Na Malediwach jest jacht Clio, należący do oligarchy Olega Deripaski, założyciela giganta aluminiowego Rusal. Jednostka zakotwiczyła w środę w pobliżu stolicy Malediwów, Male.
Deripaska to magnat przemysłowy, mający bliskie związki z rosyjskim prezydentem Władimirem Putinem. W 2018 roku został objęty sankcjami USA. Amerykański resort finansów, który nałożył restrykcje, podał wówczas w komunikacie, że wobec oligarchy toczy się śledztwo dotyczące m.in. prania brudnych pieniędzy i jest on oskarżany o wymuszenia i działalność w ramach zorganizowanej grupy przestępczej.
Jacht Titan, którego właścicielem jest Aleksandr Abramow, współzałożyciel koncernu metalurgicznego Evraz Steel, przybył na Malediwy już 28 lutego.

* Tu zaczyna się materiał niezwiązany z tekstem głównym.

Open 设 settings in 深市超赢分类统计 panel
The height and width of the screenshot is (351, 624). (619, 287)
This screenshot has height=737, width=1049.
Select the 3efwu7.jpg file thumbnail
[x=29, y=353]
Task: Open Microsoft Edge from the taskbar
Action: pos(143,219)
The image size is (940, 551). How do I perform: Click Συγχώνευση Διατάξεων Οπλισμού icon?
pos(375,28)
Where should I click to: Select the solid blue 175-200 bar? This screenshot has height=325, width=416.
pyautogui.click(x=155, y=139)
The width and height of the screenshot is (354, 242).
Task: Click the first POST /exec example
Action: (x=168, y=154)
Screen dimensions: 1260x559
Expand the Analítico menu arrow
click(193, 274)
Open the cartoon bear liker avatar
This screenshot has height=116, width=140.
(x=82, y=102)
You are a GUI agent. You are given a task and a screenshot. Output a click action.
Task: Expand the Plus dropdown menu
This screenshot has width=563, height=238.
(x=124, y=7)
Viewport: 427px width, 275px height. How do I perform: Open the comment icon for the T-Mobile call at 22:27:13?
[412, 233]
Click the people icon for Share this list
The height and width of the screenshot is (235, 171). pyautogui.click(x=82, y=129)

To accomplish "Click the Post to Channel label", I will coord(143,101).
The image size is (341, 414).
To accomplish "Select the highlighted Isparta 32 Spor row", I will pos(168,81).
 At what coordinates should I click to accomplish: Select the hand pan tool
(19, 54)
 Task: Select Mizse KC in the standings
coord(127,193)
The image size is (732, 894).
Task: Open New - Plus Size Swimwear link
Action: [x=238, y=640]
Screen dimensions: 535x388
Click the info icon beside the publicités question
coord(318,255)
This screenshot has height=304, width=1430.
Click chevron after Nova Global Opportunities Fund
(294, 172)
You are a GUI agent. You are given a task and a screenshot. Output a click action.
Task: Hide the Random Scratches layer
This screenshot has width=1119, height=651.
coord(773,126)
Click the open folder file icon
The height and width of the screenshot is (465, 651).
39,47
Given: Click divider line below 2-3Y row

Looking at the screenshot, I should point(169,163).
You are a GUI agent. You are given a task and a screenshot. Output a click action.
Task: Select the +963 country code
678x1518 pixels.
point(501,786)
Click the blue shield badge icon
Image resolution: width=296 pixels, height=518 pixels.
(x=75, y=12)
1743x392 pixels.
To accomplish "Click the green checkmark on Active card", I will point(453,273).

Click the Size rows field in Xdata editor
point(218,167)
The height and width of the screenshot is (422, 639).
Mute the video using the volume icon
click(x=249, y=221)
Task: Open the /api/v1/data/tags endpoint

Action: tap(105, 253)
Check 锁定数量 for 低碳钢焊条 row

Według agencji Ukrinform na Malediwy dopłynęły w środę jeszcze trzy jachty należące do rosyjskich miliarderów. Wśród nich jest 88-metrowa Nirvana, której właścicielem jest jeden z najbogatszych Rosjan Władimir Potanin, szef koncernu Nornikiel.
Z kolei w San Remo i Imperii, we włoskiej Ligurii stoją zacumowane i zablokowane dwa luksusowe jachty rosyjskich oligarchów, przyjaciół prezydenta Władimira Putina - podał dziennik „La Stampa”. Właściciele tych jednostek zostali umieszczeni na „czarnej liście” oligarchów przez kraje, które potępiły rosyjską napaść na Ukrainę.
Banderę Wysp Dziewiczych ma 40-metrowa Lena Giennadija Timczenko, którego majątek szacuje się na kilkanaście miliardów euro. Kieruje on rosyjską firmą inwestycyjną, działającą w sektorze energetycznym, transportowym i budowlanym. Drugi jacht to 60-metrowa Lady M Aleksieja Mordaszowa, piątego na liście najbogatszych biznesmenów z Rosji.
Po tym, jak przewodnicząca Komisji Europejskiej Ursula von der Leyen zapowiedziała zamrożenie aktywów oligarchów, w tym luksusowych jachtów, ich kapitanowie zostali poinformowani w obu włoskich portach, że będzie lepiej, jeśli nie podniosą kotwicy - relacjonuje gazeta. Jak dodaje, oficjalnie nie napłynęła jeszcze informacja o zamrożeniu majątku właścicieli jachtów.
Wyłączone zostały pokładowe transpondery informujące o lokalizacji jednostek. W liguryjskich portach to one właśnie najbardziej rzucają się w oczy.